8. The electronic security apparatus of claim 6 further including:
a divider circuit including a resistor connected between said antenna means and ground; and
a second differential comparator connected to said divider circuit for activating said signaling circuit when said resistor is short-circuited to indicate a grounded antenna means or when said resistor is open-circuited to indicate a severed antenna means.
9. The electronic security apparatus of claim 6, 7 or 8 wherein said apparatus is mounted in a housing and said housing is included in said antenna means.

This invention relates to electronic security apparatus for detecting intrusion by unauthorized personnel into close proximity with protected objects, such as file cabinets containing secret documents, safes containing valuable articles, etc. More particularly, this invention relates to electronic security apparatus for producing a field by exciting an antenna formed by connecting the protected objects together and for sensing a disturbance in the field due to an intrusion to activate an alarm.

**Request 1:**
Write out the part of the security apparatus text starting at "9. The electronic" and ending at "activate an alarm.".
**Request 2:**
In the security apparatus text, how is the antenna formed?
**Request 3:**
Proceed with the security apparatus text from where it stops.

**Given data:**

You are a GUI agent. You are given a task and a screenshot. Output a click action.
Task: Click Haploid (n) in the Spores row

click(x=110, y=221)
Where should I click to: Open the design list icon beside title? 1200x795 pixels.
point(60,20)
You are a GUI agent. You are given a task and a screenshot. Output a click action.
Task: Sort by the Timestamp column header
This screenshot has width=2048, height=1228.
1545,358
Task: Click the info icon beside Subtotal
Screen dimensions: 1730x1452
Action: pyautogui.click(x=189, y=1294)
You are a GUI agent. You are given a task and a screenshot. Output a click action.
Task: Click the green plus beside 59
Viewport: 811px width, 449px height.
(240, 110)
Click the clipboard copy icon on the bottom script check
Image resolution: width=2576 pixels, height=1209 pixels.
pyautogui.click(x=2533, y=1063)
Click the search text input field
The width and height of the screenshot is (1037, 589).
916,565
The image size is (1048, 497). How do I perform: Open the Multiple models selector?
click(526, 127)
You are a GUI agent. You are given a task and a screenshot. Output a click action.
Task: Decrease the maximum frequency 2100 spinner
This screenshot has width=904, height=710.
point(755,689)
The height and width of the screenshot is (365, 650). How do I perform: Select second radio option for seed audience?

**Task response 1:**
9. The electronic security apparatus of claim 6, 7 or 8 wherein said apparatus is mounted in a housing and said housing is included in said antenna means.

This invention relates to electronic security apparatus for detecting intrusion by unauthorized personnel into close proximity with protected objects, such as file cabinets containing secret documents, safes containing valuable articles, etc. More particularly, this invention relates to electronic security apparatus for producing a field by exciting an antenna formed by connecting the protected objects together and for sensing a disturbance in the field due to an intrusion to activate an alarm.

**Task response 2:**
The antenna is formed by connecting the protected objects together.

**Task response 3:**
The prior art discloses various electronic security apparatus with circuitry for exciting a protected-object antenna and for sensing a disturbance in the field due to an intrusion, as by sensing a shift in the frequency of an oscillator which excites the antenna due to a change in the capacitive reactance of the antenna when an intrusion occurs. One type of prior art circuitry which is highly sensitive to movement by an intruder is disclosed in Premack, U.S. Pat. No. 3,222,664.

The Premack patent discloses circuitry which includes two oscillators that are synchronized in frequency. The signal of one of the oscillators excites an antenna, such as formed by a perimeter fence. The signals of the two oscillators are fed to a phase detector which produces a phase-difference signal. An instantaneous change in the frequency of the oscillator signal that energizes the antenna, due to a change in the capacitive reactance of the antenna when an intrusion occurs, is reflected by a shift in phase between the two oscillator signals, so that the phase-difference signal produced by the phase detector changes to activate an alarm.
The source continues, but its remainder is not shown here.